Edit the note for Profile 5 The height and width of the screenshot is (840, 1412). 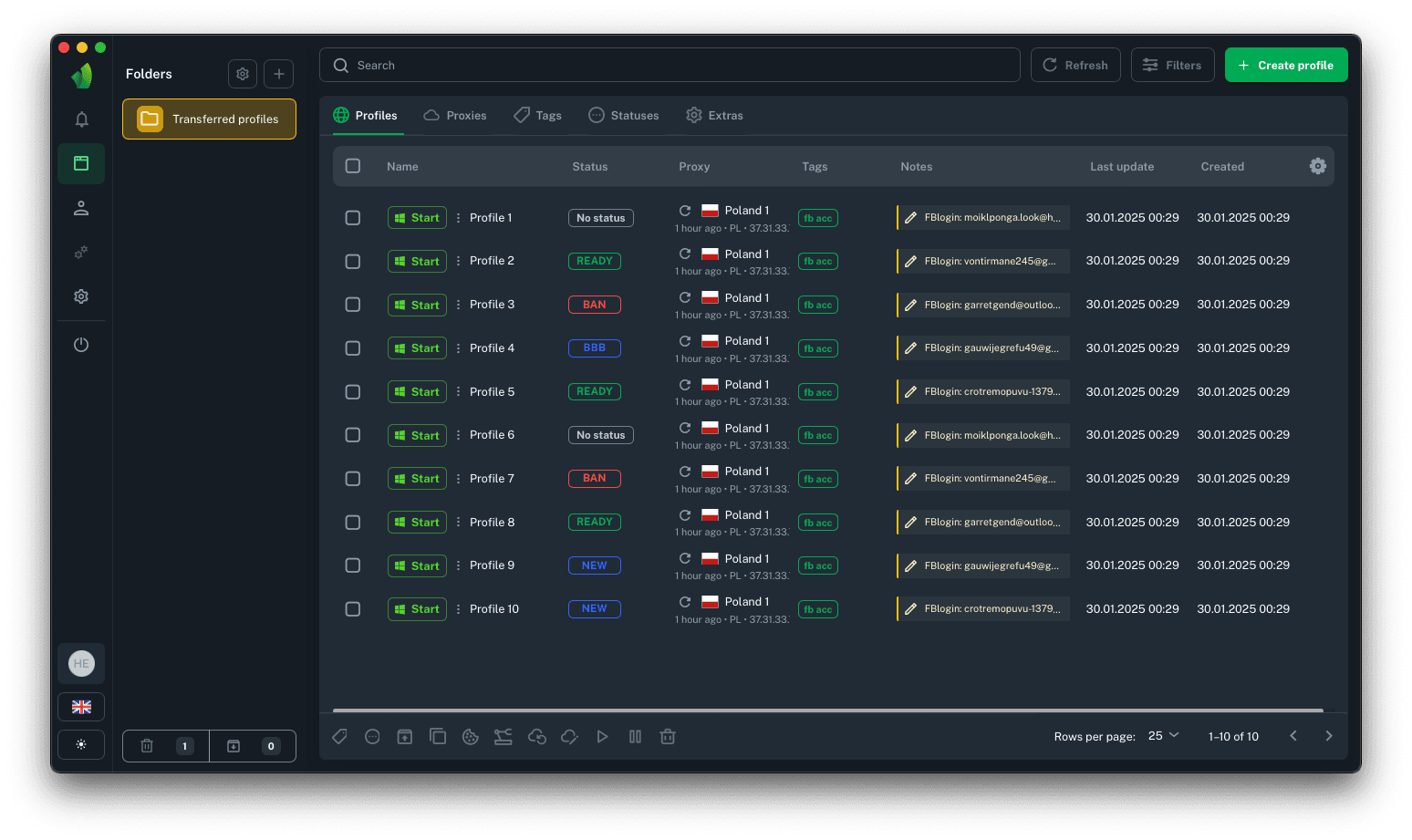coord(910,392)
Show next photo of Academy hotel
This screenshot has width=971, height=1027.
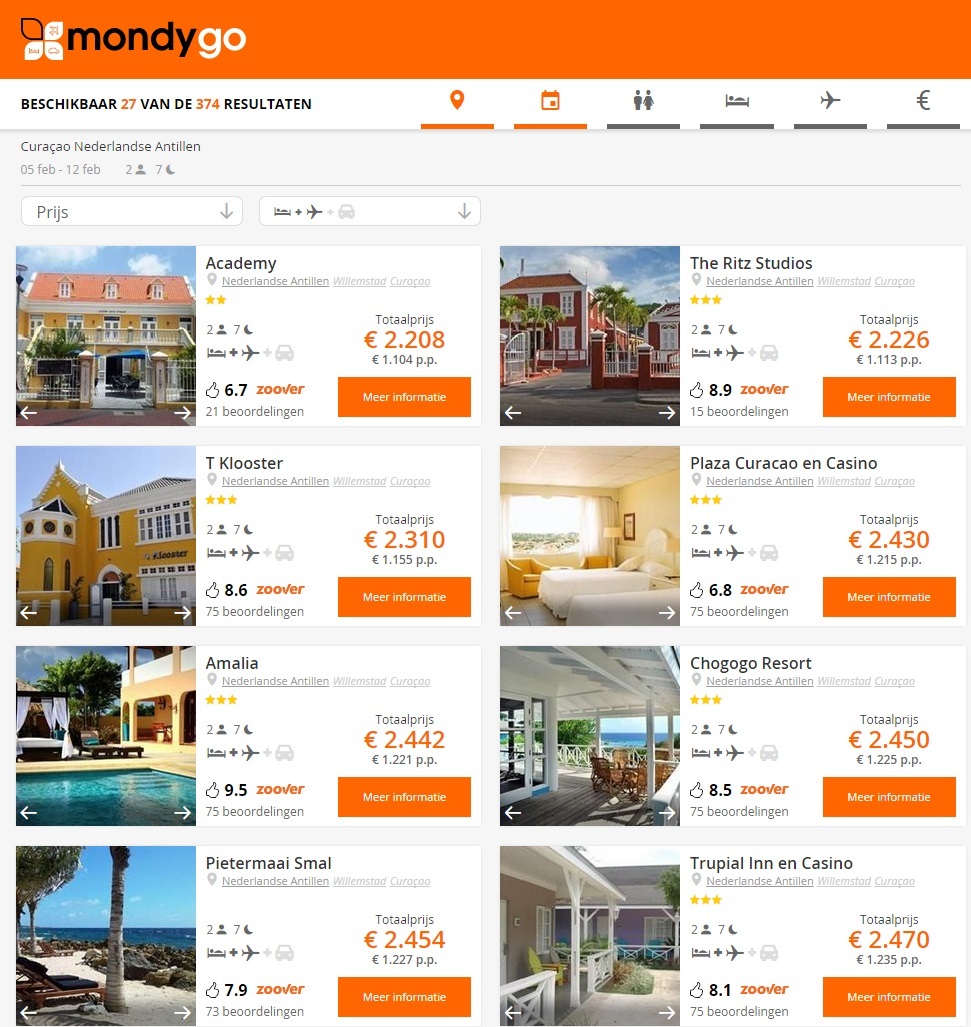182,413
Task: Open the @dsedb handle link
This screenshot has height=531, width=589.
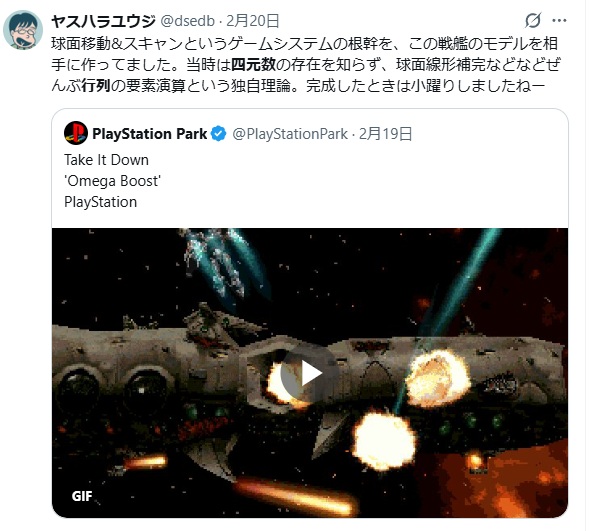Action: [188, 21]
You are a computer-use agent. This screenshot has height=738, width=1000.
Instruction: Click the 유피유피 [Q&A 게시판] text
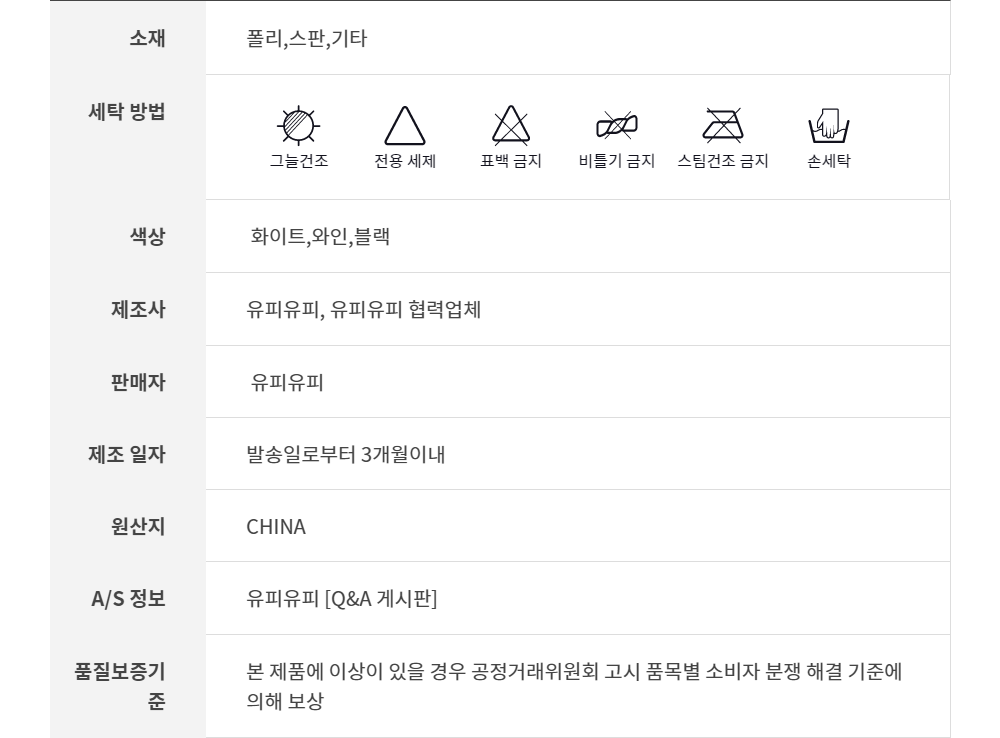(x=342, y=599)
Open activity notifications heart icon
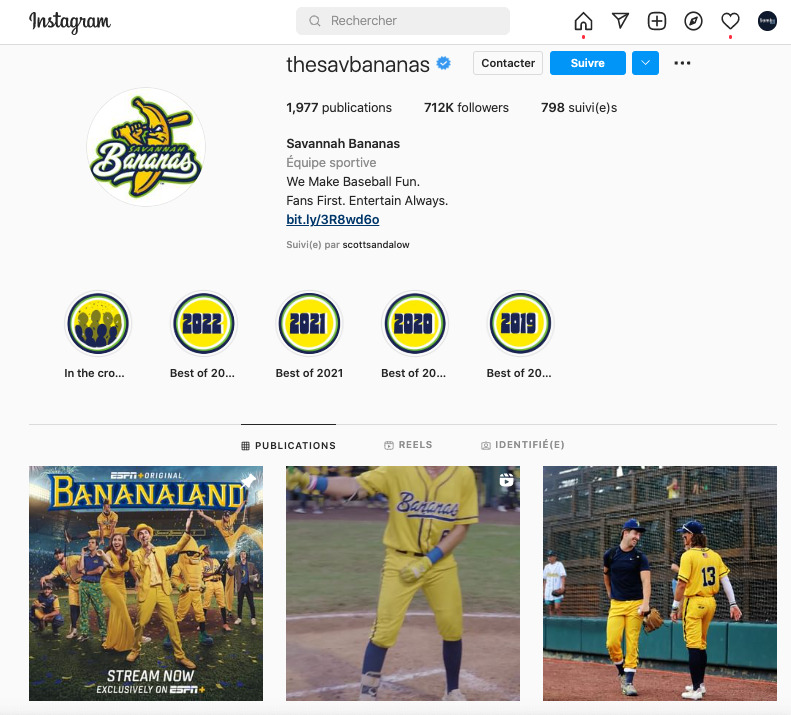The height and width of the screenshot is (715, 791). 730,21
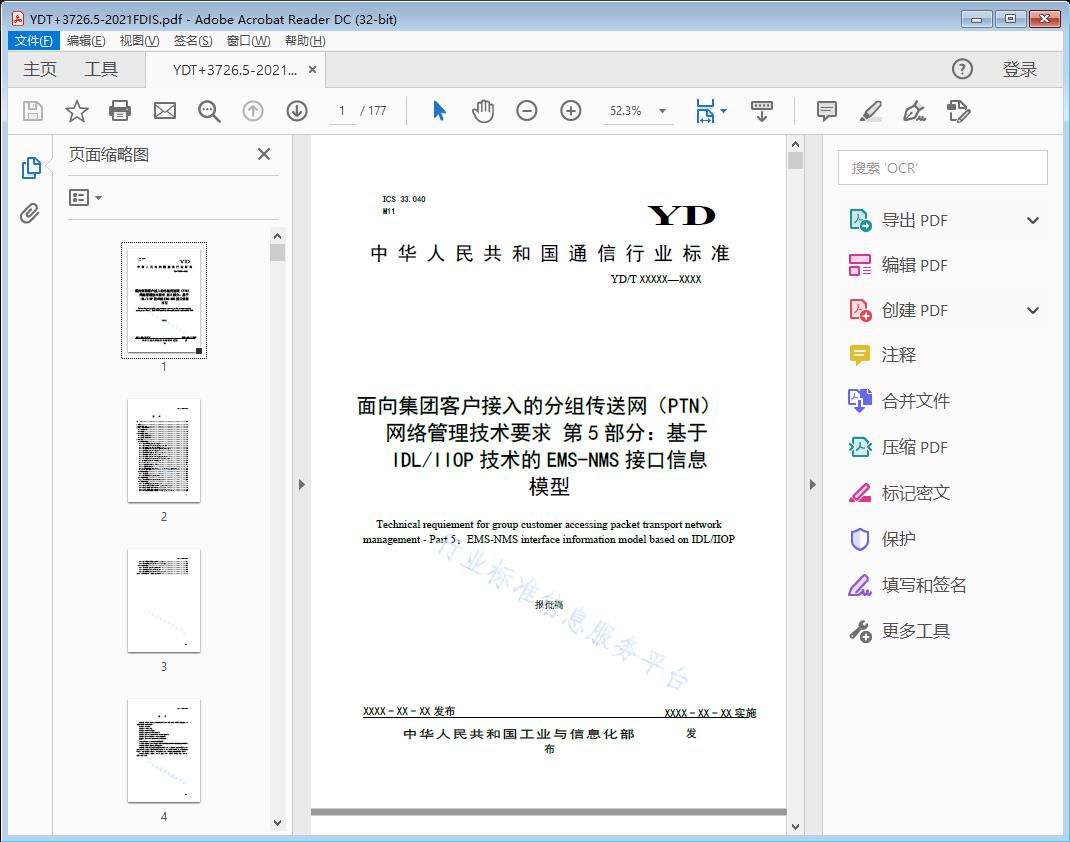Open the Print dialog
The height and width of the screenshot is (842, 1070).
click(120, 111)
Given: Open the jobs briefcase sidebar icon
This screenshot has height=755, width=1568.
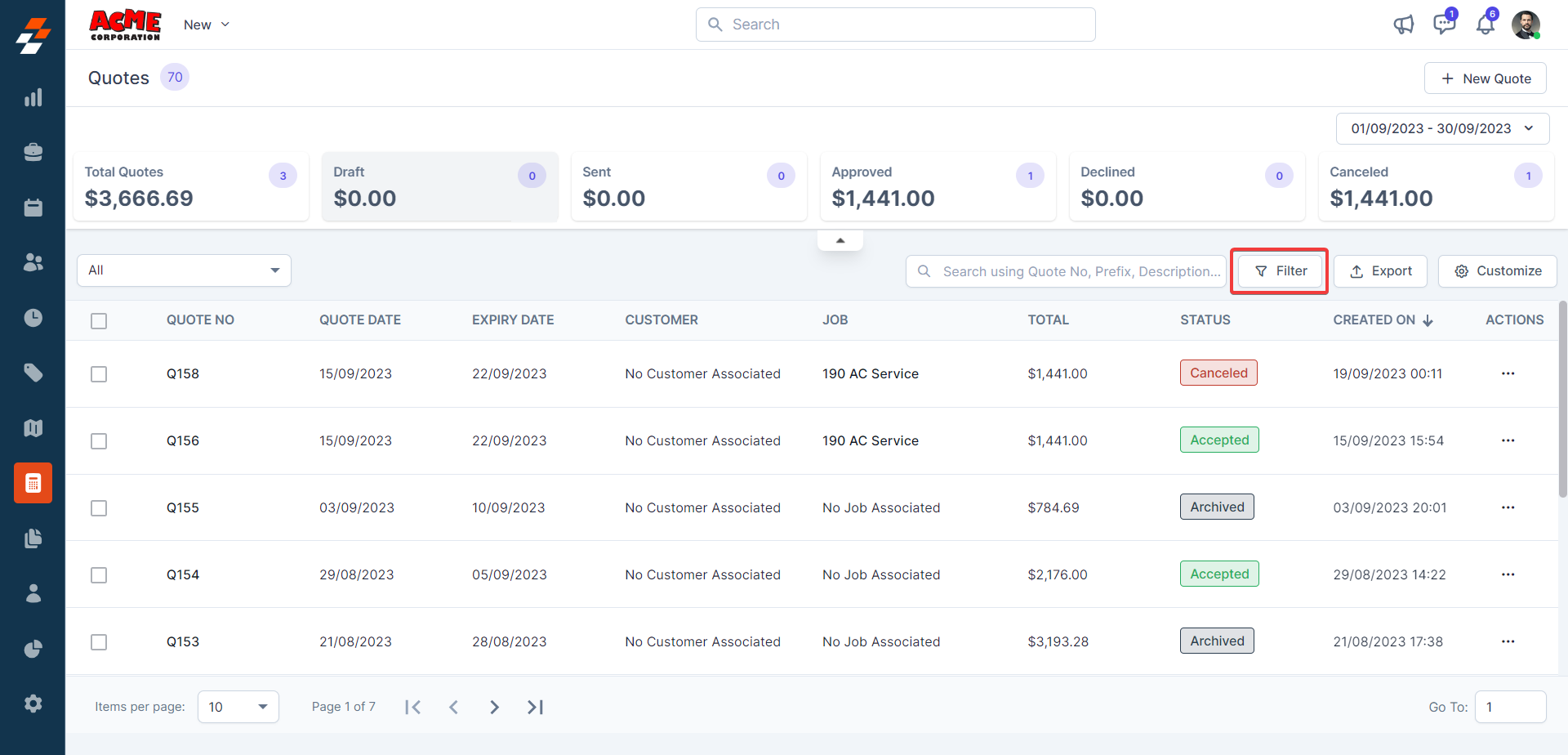Looking at the screenshot, I should 33,153.
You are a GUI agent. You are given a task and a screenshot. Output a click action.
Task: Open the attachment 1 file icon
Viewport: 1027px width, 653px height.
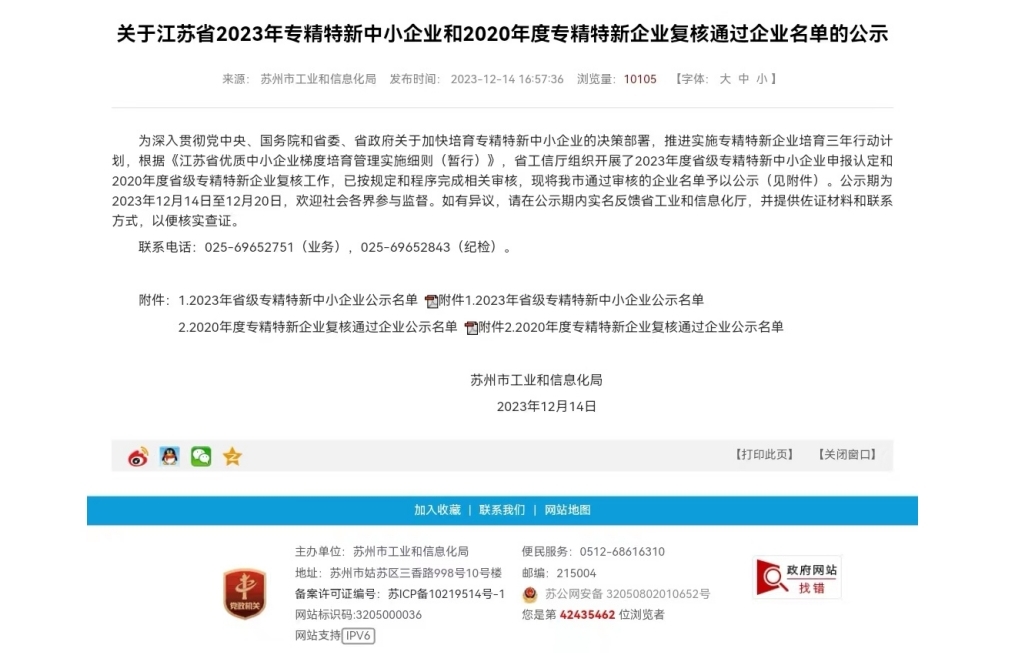pos(431,301)
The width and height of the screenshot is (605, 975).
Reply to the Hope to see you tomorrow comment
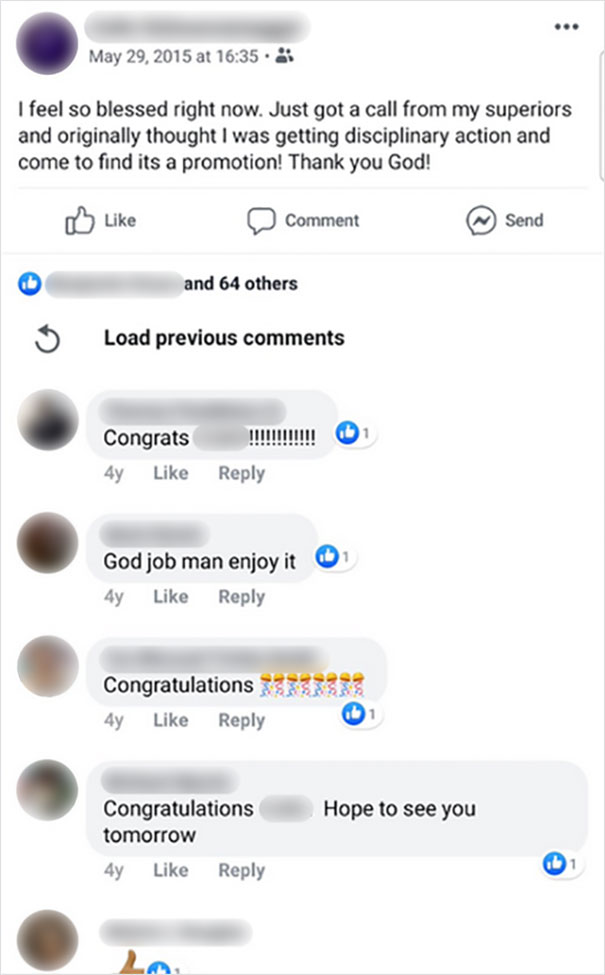click(241, 870)
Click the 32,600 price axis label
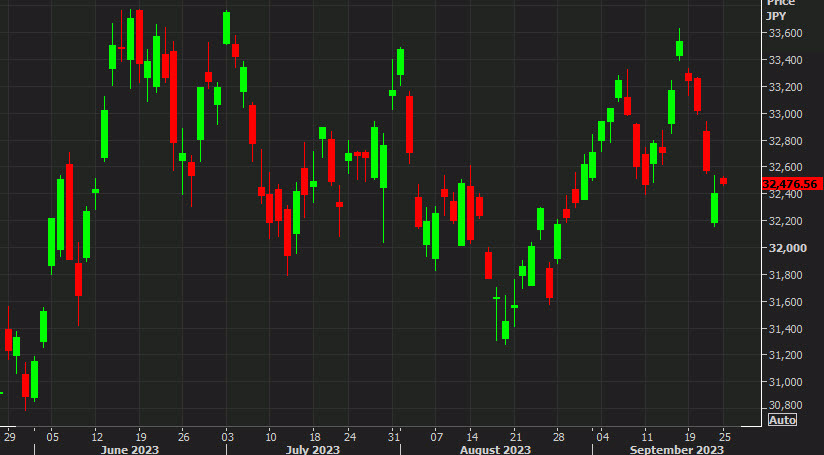 click(784, 167)
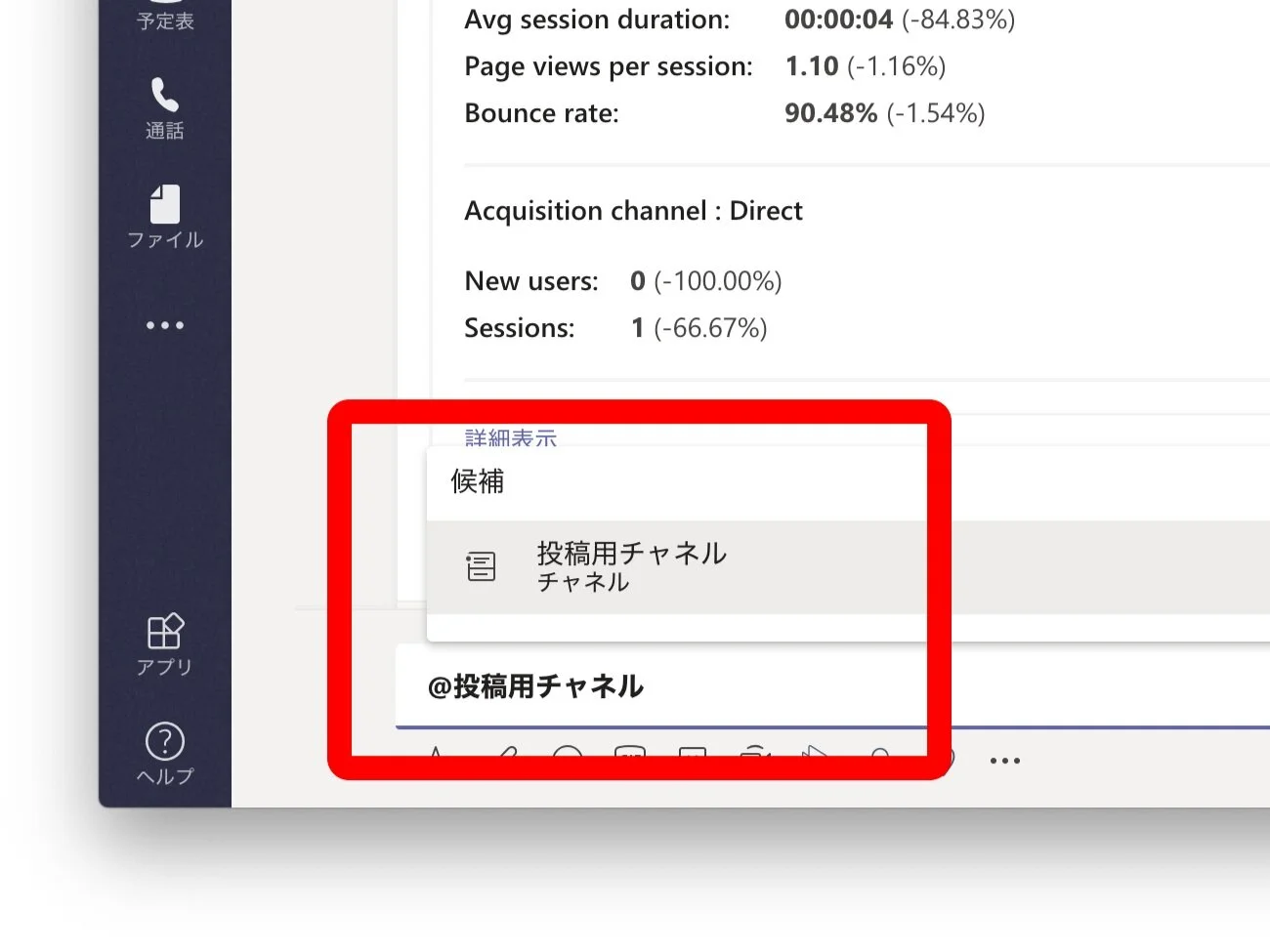1270x952 pixels.
Task: Click 詳細表示 to view analytics details
Action: pos(511,437)
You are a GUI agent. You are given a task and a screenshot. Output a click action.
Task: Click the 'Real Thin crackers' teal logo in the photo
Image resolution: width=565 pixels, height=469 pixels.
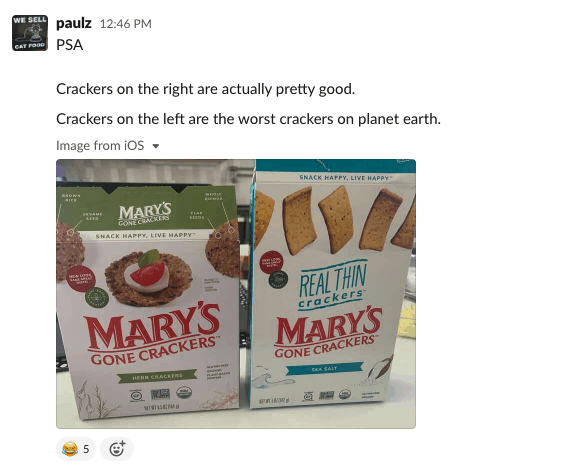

= TO DO =
The final stretch of the data, from the line with "Task: Click the" through its last line, is to be retyped exactly; pictures are not part of the copy.

= ANSWER TO THE PROBLEM =
Task: Click the 'Real Thin crackers' teal logo in the photo
Image resolution: width=565 pixels, height=469 pixels.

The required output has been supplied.